Ainda sobre a atuação como juíza eleitoral, a magistrada destacou que hoje em dia a situação melhorou muito no Estado do Amazonas. Antigamente, haviam muitos problemas com o envio e apuração dos votos das urnas levadas a cidades mais isoladas. “Devido a dificuldades de acesso, se a gente mandasse uma urna para uma zona eleitoral muito distante, só conseguiríamos apurar os votos 15 dias depois. Por isso, hoje em dia, a urna vai de helicóptero montado por nós. E, no encerramento, a transmissão é feita por meio de uma antena.”
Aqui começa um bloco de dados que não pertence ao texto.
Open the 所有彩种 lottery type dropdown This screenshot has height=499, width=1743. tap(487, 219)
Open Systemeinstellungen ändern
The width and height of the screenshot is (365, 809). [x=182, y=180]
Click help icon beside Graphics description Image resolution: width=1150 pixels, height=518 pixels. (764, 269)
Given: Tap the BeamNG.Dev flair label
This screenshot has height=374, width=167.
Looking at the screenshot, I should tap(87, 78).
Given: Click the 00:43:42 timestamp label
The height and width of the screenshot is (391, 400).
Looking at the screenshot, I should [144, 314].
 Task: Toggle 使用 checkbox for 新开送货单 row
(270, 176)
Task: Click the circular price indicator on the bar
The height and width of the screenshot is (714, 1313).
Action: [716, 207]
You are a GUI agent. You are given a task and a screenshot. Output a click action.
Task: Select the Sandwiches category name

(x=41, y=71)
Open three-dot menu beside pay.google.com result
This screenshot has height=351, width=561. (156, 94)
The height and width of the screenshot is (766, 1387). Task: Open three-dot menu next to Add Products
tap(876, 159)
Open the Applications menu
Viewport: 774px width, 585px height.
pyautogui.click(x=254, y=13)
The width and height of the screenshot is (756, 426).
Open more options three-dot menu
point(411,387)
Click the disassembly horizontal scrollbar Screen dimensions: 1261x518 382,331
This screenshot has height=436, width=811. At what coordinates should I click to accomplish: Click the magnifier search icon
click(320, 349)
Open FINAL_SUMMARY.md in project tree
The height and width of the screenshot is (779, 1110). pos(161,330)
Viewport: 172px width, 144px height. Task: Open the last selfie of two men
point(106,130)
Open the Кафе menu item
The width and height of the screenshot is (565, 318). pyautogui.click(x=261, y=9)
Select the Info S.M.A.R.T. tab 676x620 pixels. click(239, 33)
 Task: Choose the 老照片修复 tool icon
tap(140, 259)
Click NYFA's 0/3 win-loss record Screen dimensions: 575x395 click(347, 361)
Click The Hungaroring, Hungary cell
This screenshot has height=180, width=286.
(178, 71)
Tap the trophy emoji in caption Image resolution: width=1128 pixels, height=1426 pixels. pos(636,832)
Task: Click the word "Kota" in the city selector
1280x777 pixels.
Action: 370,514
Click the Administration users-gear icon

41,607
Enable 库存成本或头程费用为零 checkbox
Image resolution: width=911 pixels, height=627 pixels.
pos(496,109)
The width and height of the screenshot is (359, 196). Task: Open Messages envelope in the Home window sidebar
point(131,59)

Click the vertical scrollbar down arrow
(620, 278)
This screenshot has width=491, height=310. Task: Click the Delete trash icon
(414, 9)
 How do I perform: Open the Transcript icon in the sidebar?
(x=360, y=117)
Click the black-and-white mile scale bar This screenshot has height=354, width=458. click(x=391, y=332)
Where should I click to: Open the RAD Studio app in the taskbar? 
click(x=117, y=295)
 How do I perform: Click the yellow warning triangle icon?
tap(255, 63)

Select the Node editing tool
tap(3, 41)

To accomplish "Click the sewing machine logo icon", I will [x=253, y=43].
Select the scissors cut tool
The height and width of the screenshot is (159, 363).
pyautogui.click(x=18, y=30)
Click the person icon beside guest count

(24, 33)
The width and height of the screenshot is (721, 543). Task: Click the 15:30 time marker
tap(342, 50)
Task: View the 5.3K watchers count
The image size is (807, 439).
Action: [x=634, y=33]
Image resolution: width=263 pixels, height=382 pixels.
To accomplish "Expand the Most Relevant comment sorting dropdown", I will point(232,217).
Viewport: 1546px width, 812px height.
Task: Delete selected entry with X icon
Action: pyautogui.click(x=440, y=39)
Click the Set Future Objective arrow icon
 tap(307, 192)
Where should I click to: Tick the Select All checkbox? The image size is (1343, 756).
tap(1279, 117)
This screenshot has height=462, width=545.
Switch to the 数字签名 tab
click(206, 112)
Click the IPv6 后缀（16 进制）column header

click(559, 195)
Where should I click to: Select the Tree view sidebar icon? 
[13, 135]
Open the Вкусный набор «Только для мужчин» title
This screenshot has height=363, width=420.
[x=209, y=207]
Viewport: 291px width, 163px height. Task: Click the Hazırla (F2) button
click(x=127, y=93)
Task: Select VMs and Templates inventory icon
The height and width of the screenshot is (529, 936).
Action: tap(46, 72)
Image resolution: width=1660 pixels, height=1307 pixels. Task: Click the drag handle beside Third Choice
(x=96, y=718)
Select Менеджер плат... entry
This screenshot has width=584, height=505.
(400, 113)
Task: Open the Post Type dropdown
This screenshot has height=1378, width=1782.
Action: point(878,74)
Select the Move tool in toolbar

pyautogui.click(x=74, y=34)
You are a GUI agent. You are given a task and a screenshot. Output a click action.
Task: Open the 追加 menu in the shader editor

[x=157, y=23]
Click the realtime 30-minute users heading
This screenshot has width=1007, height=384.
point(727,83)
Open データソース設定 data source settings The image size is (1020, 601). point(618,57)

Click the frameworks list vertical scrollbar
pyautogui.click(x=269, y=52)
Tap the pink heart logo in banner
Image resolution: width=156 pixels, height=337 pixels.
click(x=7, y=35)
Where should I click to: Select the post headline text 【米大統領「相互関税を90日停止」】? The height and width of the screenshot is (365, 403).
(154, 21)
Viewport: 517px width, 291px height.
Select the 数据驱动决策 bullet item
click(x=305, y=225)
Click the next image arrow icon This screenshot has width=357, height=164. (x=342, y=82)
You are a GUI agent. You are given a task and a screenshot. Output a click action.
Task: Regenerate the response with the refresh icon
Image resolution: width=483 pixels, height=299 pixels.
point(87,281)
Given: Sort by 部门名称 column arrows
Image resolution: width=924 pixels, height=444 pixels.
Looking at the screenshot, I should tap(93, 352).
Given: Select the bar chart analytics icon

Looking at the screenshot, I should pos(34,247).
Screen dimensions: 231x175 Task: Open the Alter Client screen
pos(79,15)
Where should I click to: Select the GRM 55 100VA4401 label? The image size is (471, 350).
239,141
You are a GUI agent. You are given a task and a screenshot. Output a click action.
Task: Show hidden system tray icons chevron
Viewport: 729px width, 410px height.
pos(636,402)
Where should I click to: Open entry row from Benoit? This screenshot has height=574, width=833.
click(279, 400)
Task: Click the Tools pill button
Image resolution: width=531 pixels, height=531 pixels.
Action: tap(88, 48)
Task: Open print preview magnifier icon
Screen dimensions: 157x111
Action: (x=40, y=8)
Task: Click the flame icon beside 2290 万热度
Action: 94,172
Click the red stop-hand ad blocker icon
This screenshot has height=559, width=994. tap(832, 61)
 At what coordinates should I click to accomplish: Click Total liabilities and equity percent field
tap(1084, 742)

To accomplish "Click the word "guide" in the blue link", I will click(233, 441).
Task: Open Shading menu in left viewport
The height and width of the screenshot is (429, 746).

Por fim, Careen Aguiar também ressaltou que, mesmo diante das dificuldades, a Justiça dos Amazonas sempre teve como missão atenuar os problemas causados pelas distâncias, deslocamentos e falta de estrutura. “Temos uma demanda muito maior do que a nossa condição de atender. Perfeito não está, mas o empenho do Judiciário sempre foi no sentido de prover o necessário para essa operacionalização. Hoje temos fóruns na maior parte das cidades”, concluiu.